As you may know, we’ve recently passed the fifth anniversary of the start of the Iraq war, and as of March 19, American troop strength was still marked at 157,000. Even under Obama’s current plan, we will have passed the seven-year anniversary before we have had a complete withdrawal of combat troops. Now, many proponents of prolonged occupation have argued that we have an ethical obligation in Iraq—to try to make the best of a situation we’ve helped to create. And for the moment, let’s suppose you’re right—that our staying in Iraq will help to “stabilize” the situation. At what point do you imagine Iraq would be sufficiently “stabilized” for us to disengage? How long is long enough? “Mr. McCain,” said Dr. Brzezinski, “has clearly indicated he is going to continue the war until there is some sort of a victory—however that is defined—and the definition keeps changing. And the victory is a little bit like the horizon, that is to say, it’s an imaginary objective, which recedes as you walk towards it.” Again, what evidence is there to suggest that a withdrawal postponed ten years would actually leave the nation in a more just and stable condition?
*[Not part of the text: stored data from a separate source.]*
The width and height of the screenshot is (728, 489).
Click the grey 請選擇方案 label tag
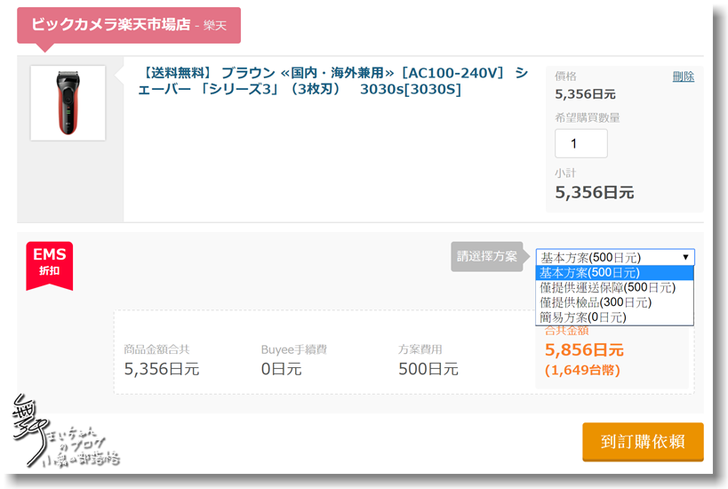487,256
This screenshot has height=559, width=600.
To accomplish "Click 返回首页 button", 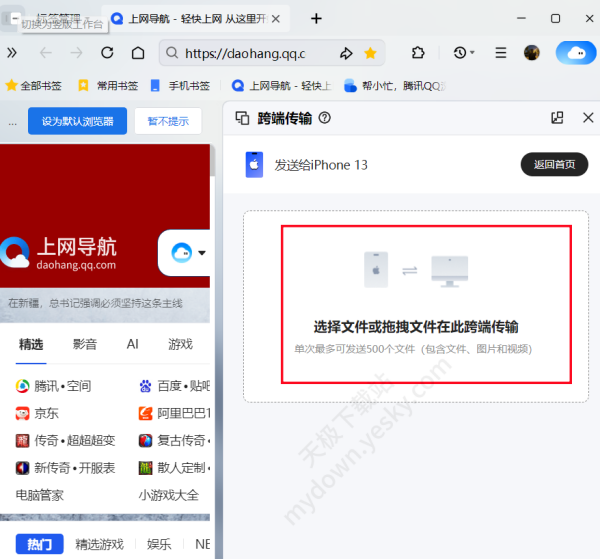I will point(554,165).
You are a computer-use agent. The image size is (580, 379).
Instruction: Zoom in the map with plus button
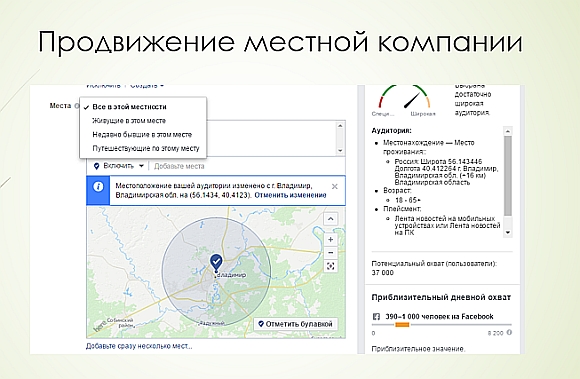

And when exactly, does our involvement in Iraq become just an alternate (though hardly cost effective) form of colonial occupation?

Even if you may not view it as such, how could you possibly expect an Iraqi — or any Middle Easterner — to understand our occupation as anything less than a modern imperial operation? We are trying to rule over people with a long history of outside domination. They want us out. According to an ABC News poll conducted in March, “42 percent of Iraqis still also consider it ‘acceptable’ to attack American troops, 61 percent believe the presence of our troops is making security worse rather than better and only 26 percent support the occupation.” The chances are—if the Iraqis really choose their own government, we may not find it acceptable, but as long as we in part make the choice for them — they will never find it acceptable. We had no right going in, and no real idea what we were doing. And the notion that we should stay and will somehow improve the situation, represents exactly the same misunderstanding of the Iraqi people. At this point, our real ethical ‘obligation’ is to disengage, and let the Iraqis try to sort out this disaster on their own terms, the only terms on which it can ever truly be sorted out.